Don't Build on El Capitan Without Checking App Transport Security

I got burned this week. Pretty bad.

I shipped a small bugfix release for my Mac app Word Counter a couple of days ago to prepare for the “big one” coming this week. Naturally, I built that version on my El Capitan dev machine. I pushed the update to my server. Updates using Sparkle worked. – But now users of that version cannot ever update to the next version. Because I haven’t thought about ATS.

ATS stand for Application Transport Security and it essentially entails that any request to non-HTTPS URLs has to be specifically allowed through security exceptions in your app’s Info.plist. Lots of folks recommend to not add exceptions.

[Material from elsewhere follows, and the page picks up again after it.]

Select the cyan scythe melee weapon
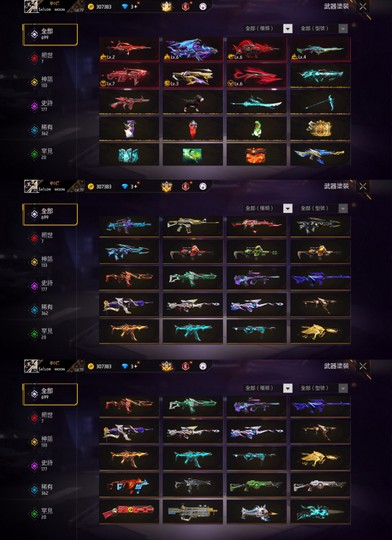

Application Transport Security is a new security feature whose goal is to protect customer data. If your app is linked on or after OS X 10.11 or iOS 9, all NSURLSession and NSURLConnection based cleartext HTTP loads (http://) will be denied by default. Encrypted HTTPS (https://) connections will also require “best practice” TLS behaviors, such as TLS version and cipher suite requirements. Temporary exceptions can be configured via your app’s Info.plist file. For more information, see the WWDC sessions covering Application Transport Security.

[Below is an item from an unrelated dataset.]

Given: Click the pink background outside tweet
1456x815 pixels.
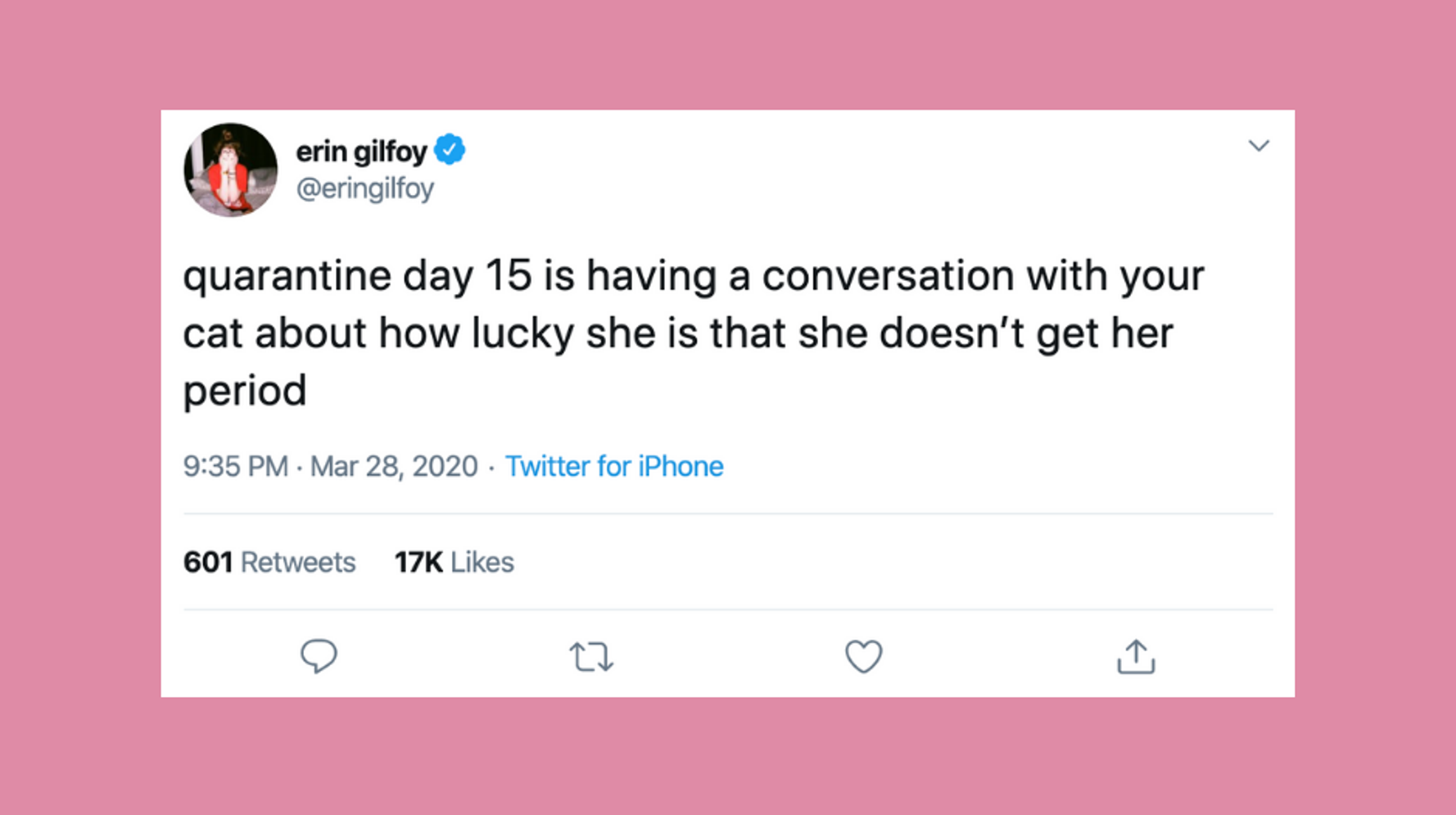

Guess who didn’t think about changing the Sparkle update feed URL to https://. Me.

Updating from older builds works just fine. It’s just v1.2.2 that’s broken now and possibly forever. Because there’s no way I can change the URL post-installation on user’s machines.

I’m glad this was just an “Edge” build, affecting all early adopters, but not all users. So a mail to all my customers in the upcoming days will have to clarify the problem and point them at a newer working version.

I don’t have an opinion on adding ATS exceptions, though I tend to favor what ATS offers over developer convenience. Getting an SSL certificate is pretty easy nowadays.